Kevin Prior

Personal information
- Full name: Kevin Prior
- Born: 9 June 1980 (age 44) Lae, Papua New Guinea
- Height: 197 cm (6 ft 6 in)
- Weight: 104 kg (16 st 5 lb)

Playing information
- Position: Prop, Second-row
Representative
| Years | Team | Pld | T | G | FG | P |
| 2007–08 | Papua New Guinea | 4 | 1 | 0 | 0 | 4 |
- Source:

= Kevin Prior =

PNG international rugby league footballer

Kevin Prior (born 9 June 1980) is a Papua New Guinean rugby league footballer who plays as a or forward for Wentworthville in the A Grade Sydney Competition, he is also captain. He also plays for Wentworthville in the Jim Beam Cup. He has also played for the Papua New Guinea national rugby league team in 2007 and played for All Whites (now Brothers) in the Toowoomba Rugby League competition. Standing at 197 cm and weighing 104 kg.

==Background==
Kevin Prior was born in Lae, Morobe Province, Papua New Guinea.

==Playing career==
He made his International debut for PNG in 2007 against Wales coming off the bench. He also featured for PNG in their final Pool match against Australia in Townsville in the 2008 World Cup.

He has been named in the Papua New Guinea training squad for the 2008 Rugby League World Cup.

He has been named in the PNG squad for the 2008 Rugby League World Cup.

• [AVAILABLE DATA]

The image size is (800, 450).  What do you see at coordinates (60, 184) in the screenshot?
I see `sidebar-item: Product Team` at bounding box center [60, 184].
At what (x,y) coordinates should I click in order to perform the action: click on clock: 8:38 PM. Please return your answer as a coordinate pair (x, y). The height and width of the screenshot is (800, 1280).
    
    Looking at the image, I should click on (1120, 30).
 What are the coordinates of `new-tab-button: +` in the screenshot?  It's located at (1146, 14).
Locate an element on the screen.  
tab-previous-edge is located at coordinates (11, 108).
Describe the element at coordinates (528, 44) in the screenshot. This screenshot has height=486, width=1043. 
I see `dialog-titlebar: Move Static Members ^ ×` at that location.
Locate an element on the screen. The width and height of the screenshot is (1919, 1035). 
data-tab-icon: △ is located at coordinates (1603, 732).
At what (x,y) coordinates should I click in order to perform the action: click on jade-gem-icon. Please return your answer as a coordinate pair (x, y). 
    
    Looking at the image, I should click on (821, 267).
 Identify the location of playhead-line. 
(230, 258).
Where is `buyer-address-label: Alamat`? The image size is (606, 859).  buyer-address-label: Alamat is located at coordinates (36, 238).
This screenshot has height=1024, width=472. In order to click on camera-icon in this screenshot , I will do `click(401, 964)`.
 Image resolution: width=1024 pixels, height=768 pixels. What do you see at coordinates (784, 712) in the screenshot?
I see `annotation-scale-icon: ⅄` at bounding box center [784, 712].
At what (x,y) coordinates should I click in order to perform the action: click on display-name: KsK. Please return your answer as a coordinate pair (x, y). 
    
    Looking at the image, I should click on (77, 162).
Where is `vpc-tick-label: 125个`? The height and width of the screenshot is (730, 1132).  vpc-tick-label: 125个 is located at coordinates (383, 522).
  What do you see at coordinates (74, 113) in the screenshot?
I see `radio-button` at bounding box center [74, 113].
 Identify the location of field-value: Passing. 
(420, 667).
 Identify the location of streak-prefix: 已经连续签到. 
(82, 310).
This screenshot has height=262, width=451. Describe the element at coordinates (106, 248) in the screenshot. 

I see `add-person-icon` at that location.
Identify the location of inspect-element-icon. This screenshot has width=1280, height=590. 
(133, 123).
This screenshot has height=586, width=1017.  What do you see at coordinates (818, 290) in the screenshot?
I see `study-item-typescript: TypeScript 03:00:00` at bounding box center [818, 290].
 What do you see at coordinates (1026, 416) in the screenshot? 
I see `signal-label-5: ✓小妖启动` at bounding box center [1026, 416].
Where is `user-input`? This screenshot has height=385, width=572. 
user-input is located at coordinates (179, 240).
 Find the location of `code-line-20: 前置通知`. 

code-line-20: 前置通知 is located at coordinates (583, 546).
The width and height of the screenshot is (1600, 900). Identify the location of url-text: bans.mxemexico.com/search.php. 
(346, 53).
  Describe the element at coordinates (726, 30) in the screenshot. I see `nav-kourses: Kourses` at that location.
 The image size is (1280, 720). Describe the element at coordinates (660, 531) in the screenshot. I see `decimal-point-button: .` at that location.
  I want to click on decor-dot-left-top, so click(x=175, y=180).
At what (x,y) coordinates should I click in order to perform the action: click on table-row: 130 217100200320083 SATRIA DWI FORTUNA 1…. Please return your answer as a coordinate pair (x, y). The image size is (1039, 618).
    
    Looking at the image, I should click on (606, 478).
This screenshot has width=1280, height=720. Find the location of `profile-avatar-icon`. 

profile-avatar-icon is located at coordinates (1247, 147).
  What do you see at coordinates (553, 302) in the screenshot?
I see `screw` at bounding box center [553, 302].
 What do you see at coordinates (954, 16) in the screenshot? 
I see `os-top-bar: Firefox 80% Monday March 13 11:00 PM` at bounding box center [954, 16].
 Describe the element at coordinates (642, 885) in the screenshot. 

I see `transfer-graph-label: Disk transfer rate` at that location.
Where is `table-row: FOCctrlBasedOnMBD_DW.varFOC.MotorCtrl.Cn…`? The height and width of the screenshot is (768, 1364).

• [TASK REQUIREMENTS]
#1 Against which team did Kevin Prior make his international debut for PNG, according to the text on Kevin Prior?
#2 Say whether each statement agrees with the text on Kevin Prior. Answer yes or no, and quote the deciding words.
(a) Prior made his international debut for PNG in 2008.
(b) Prior played for PNG against Australia in Townsville at the 2008 World Cup.
(c) Prior captains Wentworthville in the A Grade Sydney Competition.
#3 Output the passage of the text on Kevin Prior that begins at the words "PNG international rugby" and stops after "training squad for the 2008 Rugby League World Cup.".

• [ANSWERS TO THE EXERCISE]
#1 Wales.

#2
(a) No: "He made his International debut for PNG in 2007 against Wales coming off the bench."
(b) Yes: "He also featured for PNG in their final Pool match against Australia in Townsville in the 2008 World Cup."
(c) Yes: "for Wentworthville in the A Grade Sydney Competition, he is also captain"

#3
PNG international rugby league footballer

Kevin Prior (born 9 June 1980) is a Papua New Guinean rugby league footballer who plays as a or forward for Wentworthville in the A Grade Sydney Competition, he is also captain. He also plays for Wentworthville in the Jim Beam Cup. He has also played for the Papua New Guinea national rugby league team in 2007 and played for All Whites (now Brothers) in the Toowoomba Rugby League competition. Standing at 197 cm and weighing 104 kg.

==Background==
Kevin Prior was born in Lae, Morobe Province, Papua New Guinea.

==Playing career==
He made his International debut for PNG in 2007 against Wales coming off the bench. He also featured for PNG in their final Pool match against Australia in Townsville in the 2008 World Cup.

He has been named in the Papua New Guinea training squad for the 2008 Rugby League World Cup.